— AUFGABEN —
- 1) Schreibe aus dem Text über die Föhntheorie alles von „Zur Begrifflichkeit: Wenn“ bis hinunter zu „im Lee (windabgewandt).“ noch einmal ab. Tausche dabei „Alpennordseite“ gegen „Nordseite der Alpen“ aus.
- 2) Prüfe, ob die folgenden Aussagen mit dem Text über die Föhntheorie übereinstimmen, und belege jede Antwort mit Ja oder Nein und den entscheidenden Worten als wörtlichem Zitat: (a) Julius v. Hann postulierte die Theorie bereits 1866. (b) Niederschlag ist die Voraussetzung für den Föhn. (c) Bei Anströmung von Süden liegt die Alpensüdseite im Lee.

— LESETEXT —
=====
In der modernen Föhntheorie - bereits 1866 von Julius v. Hann postuliert, aber leider in Vergessenheit geraten, und dann durch Heinrich von Ficker (ja, der hieß wirklich so, kann ich auch nix für) in die bekannte Theorie umgewandelt, die man bis heute in den meisten Schul- und Lehrbüchern findet, und die in dieser Form falsch ist - ist nicht der Niederschlag Voraussetzung für den Föhn, sondern Temperaturunterschiede zwischen Luv und Leeseite eines Gebirges.

Zur Begrifflichkeit: Wenn die Alpen von Süden angeströmt werden, dann liegt die Alpensüdseite im Luv (windzugewandt), die Alpennordseite im Lee (windabgewandt).
=====
Datensätze:
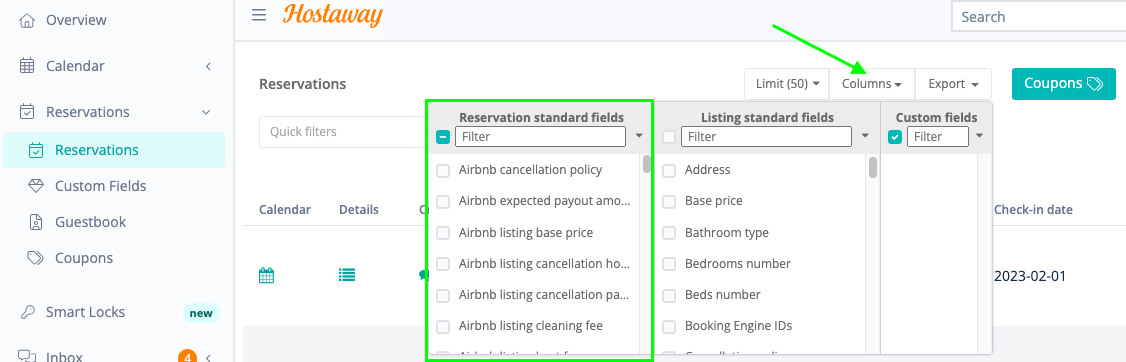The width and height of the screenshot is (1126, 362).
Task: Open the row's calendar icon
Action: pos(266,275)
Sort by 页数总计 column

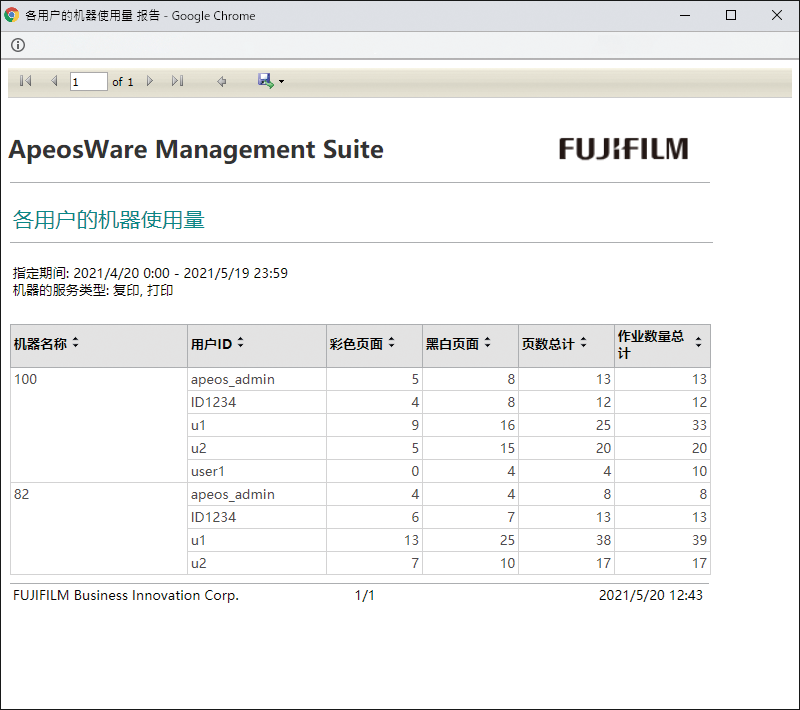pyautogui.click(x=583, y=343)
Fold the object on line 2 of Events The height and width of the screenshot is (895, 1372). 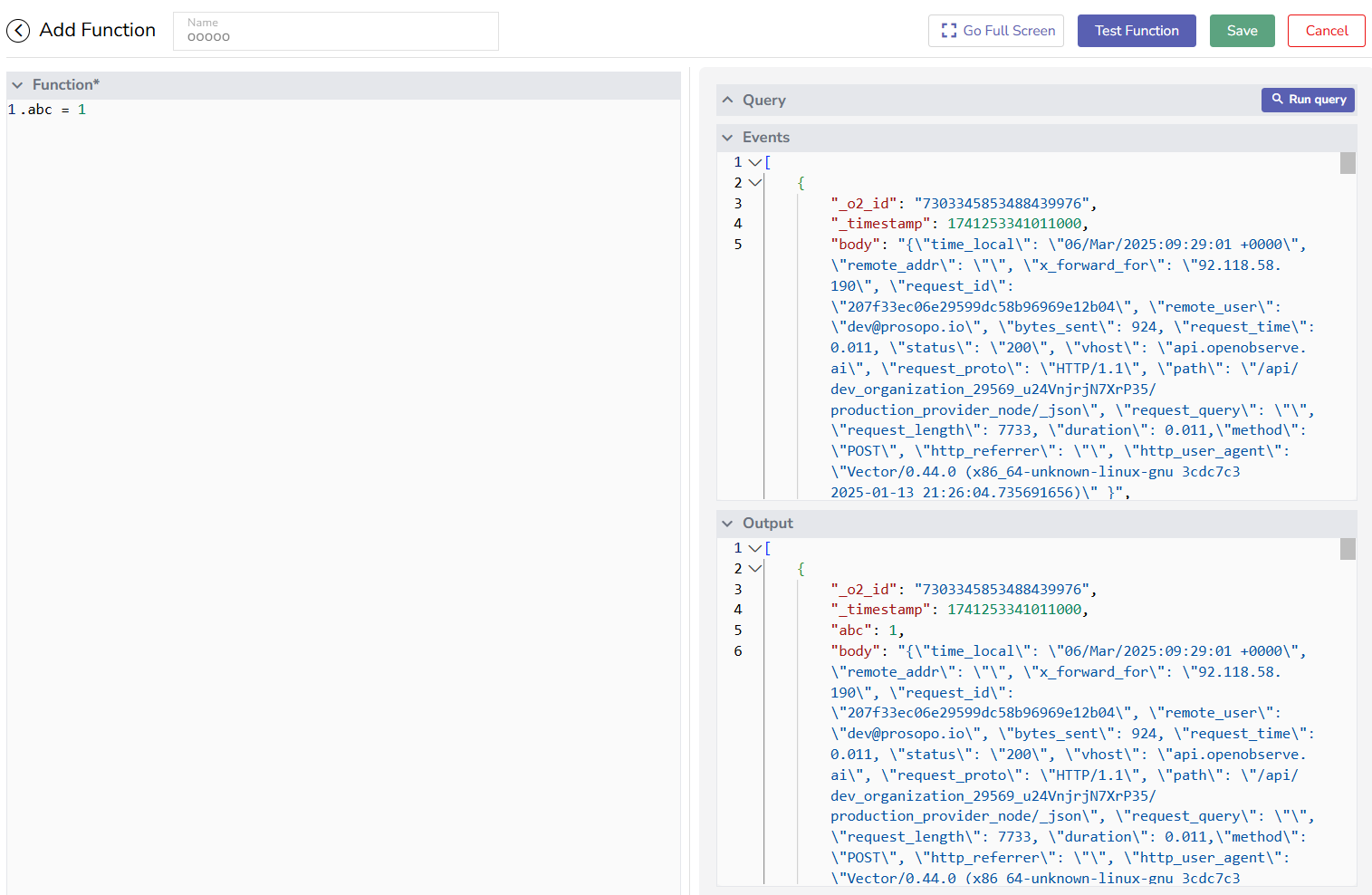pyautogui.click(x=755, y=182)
=====
— LÖSUNGEN —
- 1)
Zur Begrifflichkeit: Wenn die Alpen von Süden angeströmt werden, dann liegt die Alpensüdseite im Luv (windzugewandt), die Nordseite der Alpen im Lee (windabgewandt).

- 2)
(a) Ja: „bereits 1866 von Julius v. Hann postuliert“
(b) Nein: „ist nicht der Niederschlag Voraussetzung für den Föhn“
(c) Nein: „dann liegt die Alpensüdseite im Luv (windzugewandt)“